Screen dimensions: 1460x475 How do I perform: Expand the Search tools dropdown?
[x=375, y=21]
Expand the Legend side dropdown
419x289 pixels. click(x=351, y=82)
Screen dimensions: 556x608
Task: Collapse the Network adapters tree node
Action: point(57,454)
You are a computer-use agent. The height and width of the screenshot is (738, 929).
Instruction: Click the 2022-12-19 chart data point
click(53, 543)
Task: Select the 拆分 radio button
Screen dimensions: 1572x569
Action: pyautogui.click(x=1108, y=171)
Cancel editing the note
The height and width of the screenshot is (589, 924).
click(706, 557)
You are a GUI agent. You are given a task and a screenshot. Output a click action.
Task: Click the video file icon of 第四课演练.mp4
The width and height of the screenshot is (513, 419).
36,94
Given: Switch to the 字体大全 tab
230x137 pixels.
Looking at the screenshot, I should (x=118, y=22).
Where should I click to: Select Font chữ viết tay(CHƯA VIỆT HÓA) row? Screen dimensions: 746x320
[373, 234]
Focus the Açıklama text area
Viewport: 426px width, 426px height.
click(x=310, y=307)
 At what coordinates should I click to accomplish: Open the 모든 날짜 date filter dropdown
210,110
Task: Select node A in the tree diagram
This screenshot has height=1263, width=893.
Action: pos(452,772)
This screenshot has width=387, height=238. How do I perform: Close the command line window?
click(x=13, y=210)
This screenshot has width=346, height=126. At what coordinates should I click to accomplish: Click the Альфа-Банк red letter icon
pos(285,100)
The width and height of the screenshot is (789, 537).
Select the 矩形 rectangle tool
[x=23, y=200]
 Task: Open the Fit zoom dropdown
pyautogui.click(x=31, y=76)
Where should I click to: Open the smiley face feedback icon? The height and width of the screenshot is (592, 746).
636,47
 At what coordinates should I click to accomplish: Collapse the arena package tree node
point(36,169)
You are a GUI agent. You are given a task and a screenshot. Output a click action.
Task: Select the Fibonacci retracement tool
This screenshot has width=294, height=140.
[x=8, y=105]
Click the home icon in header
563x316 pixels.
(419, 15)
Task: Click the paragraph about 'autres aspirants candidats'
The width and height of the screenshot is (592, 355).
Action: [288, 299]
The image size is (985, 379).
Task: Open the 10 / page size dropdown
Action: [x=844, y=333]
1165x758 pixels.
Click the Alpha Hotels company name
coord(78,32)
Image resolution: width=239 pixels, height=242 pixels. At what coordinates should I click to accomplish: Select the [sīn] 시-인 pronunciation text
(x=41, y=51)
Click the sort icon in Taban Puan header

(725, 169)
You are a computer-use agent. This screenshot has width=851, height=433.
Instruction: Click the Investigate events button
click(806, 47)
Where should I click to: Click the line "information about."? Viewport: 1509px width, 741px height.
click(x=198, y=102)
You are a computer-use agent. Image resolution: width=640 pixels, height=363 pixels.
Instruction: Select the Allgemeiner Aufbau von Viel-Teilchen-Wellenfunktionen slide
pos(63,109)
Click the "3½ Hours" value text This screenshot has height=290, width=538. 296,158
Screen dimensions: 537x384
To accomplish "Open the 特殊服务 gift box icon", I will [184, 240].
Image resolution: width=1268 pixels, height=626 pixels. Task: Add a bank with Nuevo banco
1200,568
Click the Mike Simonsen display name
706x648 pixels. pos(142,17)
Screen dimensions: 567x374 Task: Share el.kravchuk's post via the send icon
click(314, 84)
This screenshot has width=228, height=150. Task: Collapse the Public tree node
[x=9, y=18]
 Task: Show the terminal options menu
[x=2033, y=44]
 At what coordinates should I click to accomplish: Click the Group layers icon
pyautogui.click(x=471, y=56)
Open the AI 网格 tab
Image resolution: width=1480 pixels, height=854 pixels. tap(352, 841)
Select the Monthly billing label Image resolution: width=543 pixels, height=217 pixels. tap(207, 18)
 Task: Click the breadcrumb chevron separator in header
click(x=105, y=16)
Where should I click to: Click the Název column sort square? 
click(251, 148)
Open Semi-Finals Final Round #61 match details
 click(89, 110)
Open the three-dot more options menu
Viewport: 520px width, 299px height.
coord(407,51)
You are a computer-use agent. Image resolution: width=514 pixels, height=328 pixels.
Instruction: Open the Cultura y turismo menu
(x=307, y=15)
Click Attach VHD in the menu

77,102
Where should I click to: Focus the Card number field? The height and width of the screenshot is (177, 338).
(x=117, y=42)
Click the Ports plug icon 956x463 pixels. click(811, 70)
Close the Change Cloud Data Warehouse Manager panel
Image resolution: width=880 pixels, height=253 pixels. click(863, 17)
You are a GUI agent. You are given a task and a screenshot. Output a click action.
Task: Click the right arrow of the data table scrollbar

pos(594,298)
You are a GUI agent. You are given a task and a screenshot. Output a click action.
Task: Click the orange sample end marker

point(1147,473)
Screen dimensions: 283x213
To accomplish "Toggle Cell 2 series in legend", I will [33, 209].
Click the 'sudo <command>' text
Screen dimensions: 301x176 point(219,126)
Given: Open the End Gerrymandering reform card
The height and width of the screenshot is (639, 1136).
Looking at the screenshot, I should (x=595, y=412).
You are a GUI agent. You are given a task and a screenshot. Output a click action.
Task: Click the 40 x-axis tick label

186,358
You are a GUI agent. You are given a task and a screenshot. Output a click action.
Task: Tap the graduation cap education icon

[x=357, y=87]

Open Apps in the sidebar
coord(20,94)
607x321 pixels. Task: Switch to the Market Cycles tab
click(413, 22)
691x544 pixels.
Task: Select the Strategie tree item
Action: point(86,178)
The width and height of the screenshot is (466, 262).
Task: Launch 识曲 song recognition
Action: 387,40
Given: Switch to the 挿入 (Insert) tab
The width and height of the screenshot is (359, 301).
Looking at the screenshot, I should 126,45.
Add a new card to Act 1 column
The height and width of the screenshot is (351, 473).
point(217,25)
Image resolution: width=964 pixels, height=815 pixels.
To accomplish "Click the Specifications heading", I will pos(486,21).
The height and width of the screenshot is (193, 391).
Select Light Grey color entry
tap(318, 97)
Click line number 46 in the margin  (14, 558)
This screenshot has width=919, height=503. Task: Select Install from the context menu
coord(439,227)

● ● ● ●

- [ACTIVITY] Going back over the entries above, copy word for word every line from the one that has "Instruction: Open the Cultura y turismo menu" on through the one that has "Click the Ports".

- [WORKED SOLUTION]
Instruction: Open the Cultura y turismo menu
(x=307, y=15)
Click Attach VHD in the menu

77,102
Where should I click to: Focus the Card number field? The height and width of the screenshot is (177, 338).
(x=117, y=42)
Click the Ports plug icon 956x463 pixels. click(811, 70)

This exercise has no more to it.